We encounter similar issues when studying moderation enforcement: while platforms report absolute numbers of moderated harmful content for categories such as hate speech and child sexual abuse materials (CSAM), these figures lack baseline data on total volume of harmful content that would help understand the share of all harmful content that is actually moderated. Although platforms conduct internal research on the prevalence and effectiveness of content moderation, such as Facebook’s studies on hate speech prevalence based on representative sampling , there are no mechanisms in the current Draft Act to ensure independent researchers can access such analytical data for verification and further study. In the absence of data sharing from platforms on the subject, getting access to such information can prove prohibitively costly for researchers as illustrated by our recent work : to examine how the prevalence and composition of hate speech varies across eight languages and four English-speaking countries, we annotated a representative sample of tweets posted within one day on Twitter (now X) . The annotation costs were approximately 30,000EUR, which shows the substantial barriers researchers face when platforms withhold contextual data necessary for analysis of systematic risks, particularly the significant resources required to replicate analysis that platforms conduct internally.

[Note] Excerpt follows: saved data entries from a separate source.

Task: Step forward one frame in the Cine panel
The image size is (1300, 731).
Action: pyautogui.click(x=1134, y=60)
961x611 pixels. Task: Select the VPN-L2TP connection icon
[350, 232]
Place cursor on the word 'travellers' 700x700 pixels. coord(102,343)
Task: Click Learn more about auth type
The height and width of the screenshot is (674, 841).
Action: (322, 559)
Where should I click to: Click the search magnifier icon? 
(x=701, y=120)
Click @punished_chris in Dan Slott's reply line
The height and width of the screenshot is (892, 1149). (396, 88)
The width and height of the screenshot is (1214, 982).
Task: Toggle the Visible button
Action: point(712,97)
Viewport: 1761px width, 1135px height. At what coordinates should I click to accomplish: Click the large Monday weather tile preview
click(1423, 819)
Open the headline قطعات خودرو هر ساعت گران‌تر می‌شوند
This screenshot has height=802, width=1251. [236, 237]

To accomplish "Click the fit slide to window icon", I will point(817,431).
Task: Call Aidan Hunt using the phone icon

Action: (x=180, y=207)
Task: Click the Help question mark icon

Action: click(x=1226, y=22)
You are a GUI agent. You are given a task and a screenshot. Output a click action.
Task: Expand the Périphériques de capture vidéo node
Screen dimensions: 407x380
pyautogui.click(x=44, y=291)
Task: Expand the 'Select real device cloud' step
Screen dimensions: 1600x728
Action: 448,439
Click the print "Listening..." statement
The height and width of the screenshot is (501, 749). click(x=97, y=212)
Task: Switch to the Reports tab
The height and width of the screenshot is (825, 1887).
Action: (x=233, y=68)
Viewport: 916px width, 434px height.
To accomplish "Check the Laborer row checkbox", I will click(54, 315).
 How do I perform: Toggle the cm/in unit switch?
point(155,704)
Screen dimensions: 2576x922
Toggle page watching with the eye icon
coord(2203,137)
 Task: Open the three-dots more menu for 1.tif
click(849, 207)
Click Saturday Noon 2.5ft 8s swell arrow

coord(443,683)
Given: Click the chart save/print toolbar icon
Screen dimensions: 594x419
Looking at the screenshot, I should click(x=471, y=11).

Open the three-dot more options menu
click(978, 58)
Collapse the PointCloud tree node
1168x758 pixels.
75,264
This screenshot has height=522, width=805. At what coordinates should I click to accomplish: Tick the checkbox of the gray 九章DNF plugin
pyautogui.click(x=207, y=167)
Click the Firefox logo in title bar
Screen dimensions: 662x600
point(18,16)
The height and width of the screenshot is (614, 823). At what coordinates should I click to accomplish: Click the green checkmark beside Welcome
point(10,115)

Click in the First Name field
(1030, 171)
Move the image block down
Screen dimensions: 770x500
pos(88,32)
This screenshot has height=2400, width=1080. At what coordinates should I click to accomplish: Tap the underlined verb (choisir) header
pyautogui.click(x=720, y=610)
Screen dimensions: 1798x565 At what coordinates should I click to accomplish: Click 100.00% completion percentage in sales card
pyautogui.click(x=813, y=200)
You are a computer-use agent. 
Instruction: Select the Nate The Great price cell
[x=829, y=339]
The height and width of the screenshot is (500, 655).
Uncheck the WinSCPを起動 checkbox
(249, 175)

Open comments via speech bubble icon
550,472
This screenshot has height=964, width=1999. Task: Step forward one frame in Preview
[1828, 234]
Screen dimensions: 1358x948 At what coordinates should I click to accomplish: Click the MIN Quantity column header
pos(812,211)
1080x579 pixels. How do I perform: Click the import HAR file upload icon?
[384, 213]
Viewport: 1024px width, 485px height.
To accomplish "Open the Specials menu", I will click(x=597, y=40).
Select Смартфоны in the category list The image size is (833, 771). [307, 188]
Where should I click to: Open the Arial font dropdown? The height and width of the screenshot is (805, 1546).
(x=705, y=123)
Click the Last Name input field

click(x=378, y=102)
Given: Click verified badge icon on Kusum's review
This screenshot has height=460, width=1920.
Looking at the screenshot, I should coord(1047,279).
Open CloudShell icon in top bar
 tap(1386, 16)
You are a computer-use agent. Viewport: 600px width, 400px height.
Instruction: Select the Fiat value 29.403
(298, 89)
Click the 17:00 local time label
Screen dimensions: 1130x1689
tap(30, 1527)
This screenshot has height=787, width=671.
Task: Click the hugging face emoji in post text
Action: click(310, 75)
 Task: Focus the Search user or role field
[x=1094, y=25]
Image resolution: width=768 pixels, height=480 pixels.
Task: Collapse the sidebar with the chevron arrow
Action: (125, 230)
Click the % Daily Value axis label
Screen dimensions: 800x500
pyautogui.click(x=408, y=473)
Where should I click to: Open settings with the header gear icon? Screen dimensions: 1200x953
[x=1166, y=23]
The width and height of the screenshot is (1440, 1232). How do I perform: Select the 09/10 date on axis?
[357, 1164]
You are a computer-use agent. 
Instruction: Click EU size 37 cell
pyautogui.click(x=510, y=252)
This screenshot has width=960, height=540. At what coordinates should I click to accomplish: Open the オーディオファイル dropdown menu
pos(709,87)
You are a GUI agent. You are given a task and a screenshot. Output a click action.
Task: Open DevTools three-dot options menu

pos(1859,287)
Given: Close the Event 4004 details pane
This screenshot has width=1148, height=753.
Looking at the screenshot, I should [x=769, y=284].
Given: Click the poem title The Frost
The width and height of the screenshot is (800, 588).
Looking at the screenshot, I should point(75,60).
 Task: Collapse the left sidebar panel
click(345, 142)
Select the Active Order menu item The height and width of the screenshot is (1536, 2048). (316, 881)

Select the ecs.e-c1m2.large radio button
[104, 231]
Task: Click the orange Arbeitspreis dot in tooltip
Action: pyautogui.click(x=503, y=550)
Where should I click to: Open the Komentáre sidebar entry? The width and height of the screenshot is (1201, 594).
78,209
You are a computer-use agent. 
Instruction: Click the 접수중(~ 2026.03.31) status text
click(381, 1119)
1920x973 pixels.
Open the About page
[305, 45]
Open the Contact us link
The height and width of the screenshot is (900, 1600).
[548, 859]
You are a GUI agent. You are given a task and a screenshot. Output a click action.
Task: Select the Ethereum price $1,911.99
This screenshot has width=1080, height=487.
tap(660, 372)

To address these challenges and ensure meaningful transparency while respecting the principles of necessity and proportionality outlined in the Draft Act, we recommend that the Draft Act: (a) clarify the burden of proof for data access requests by establishing clear criteria for what constitutes adequate alternative data sources, (b) require DSCs of establishment to maintain an updated registry of available data sources, and (c) explicitly address the scope of accessible data to include necessary contextual information for raw numbers. Continuing with the example above, necessary contextual data could include moderator count per language, both the total volume of harmful content (prevalence) and the volume that is actually detected and moderated (enforcement), which could strengthen our assessment of moderation effectiveness.

Balancing Data Protection with Research Integrity

While Recital 16 states that the DSC “should assess whether the access modalities proposed by the applicant researchers in the data access application are appropriate to fulfil the requirements of data security, data confidentiality and protection of personal data and, at the same time, enable the attainment of the research objectives of the research project”, in making decisions on the appropriate access modalities, Article 9(2) limits the DSC’s considerations to “the sensitivity of the data requested, the rights and interests of the data provider, including the protection of confidential information, in particular trade secrets, and the security of its service”. Without explicitly stating the need to balance these considerations with research needs and the public interest, there is a risk of undermining the social value of the proposed research.

We recommend amending Article 9(2) to clarify the DSCs should balance the risks and benefits of data access in deciding on appropriate access modalities, by considering not only data sensitivity and provider interests but also the value of the proposed research and its alignment with the public interest.

Previous research has documented instances where platform-provided data or research tools proved inconsistent or misleading . To address these concerns, the Draft Act should require data completeness and quality assurances from the data providers. Without these additional safeguards and specific requirements, the risk of “transparency theatre” – where platforms provide data that satisfy technical requirements without enabling meaningful oversight – remains significant . The Draft Act presents an opportunity to establish not only legal requirements for data access, but also comprehensive standards for meaningful access that enable effective research and accountability.

We therefore recommend adding provisions that require data providers to attest to the completeness, accuracy, and representativeness of the shared data. This would ensure that access modalities go beyond formal compliance and effectively enable meaningful research.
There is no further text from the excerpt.